TASK DETAILS: Can you write out word for word the lines starting with the one that contains "Where should I click to: Click the Auxiliary" and going on through the one that contains "Looking at the screenshot, I should point(575,375).", and nothing else?

LISTED RECORDS:
• • • • • • •

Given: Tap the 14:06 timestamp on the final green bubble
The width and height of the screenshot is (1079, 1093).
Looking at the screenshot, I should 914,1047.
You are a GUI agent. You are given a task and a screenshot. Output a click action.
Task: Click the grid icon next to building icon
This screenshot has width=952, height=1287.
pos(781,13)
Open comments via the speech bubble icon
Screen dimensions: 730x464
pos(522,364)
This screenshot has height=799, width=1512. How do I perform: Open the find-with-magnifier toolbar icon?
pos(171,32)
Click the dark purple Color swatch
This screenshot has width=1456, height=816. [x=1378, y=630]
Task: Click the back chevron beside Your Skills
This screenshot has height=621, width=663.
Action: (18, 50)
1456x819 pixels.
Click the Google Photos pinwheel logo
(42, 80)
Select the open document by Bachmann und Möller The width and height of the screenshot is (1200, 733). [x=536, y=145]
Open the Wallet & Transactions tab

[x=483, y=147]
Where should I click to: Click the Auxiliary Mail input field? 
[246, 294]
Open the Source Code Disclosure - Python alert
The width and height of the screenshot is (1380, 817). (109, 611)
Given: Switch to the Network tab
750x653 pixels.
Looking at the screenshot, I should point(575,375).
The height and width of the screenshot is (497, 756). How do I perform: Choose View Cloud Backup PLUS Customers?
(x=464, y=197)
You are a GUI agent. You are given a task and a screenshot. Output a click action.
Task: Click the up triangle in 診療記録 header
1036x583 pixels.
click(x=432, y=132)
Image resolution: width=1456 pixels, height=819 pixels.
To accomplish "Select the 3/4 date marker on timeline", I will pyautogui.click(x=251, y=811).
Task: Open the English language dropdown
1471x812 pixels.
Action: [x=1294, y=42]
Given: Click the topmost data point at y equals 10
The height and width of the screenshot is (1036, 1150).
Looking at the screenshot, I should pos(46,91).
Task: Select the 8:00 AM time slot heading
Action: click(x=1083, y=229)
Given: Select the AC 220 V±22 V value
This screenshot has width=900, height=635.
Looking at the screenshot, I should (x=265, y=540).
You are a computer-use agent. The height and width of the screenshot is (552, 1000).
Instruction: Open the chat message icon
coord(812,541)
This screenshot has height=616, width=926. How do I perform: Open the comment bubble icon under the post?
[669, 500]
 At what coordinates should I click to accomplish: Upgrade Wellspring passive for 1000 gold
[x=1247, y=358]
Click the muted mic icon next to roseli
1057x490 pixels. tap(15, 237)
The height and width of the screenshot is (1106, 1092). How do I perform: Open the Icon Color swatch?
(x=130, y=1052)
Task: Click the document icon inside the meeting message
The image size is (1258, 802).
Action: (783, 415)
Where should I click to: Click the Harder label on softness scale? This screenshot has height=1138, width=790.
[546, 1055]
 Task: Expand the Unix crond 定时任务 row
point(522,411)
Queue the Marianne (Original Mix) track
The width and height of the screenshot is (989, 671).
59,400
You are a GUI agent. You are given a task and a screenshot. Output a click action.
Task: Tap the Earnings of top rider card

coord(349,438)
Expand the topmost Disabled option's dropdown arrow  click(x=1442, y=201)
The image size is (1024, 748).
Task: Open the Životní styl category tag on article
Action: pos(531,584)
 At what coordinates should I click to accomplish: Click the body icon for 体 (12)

• • • • • • •

OUTPUT OF THE EXERCISE:
Where should I click to: Click the Auxiliary Mail input field? 
[246, 294]
Open the Source Code Disclosure - Python alert
The width and height of the screenshot is (1380, 817). (109, 611)
Given: Switch to the Network tab
750x653 pixels.
Looking at the screenshot, I should point(575,375).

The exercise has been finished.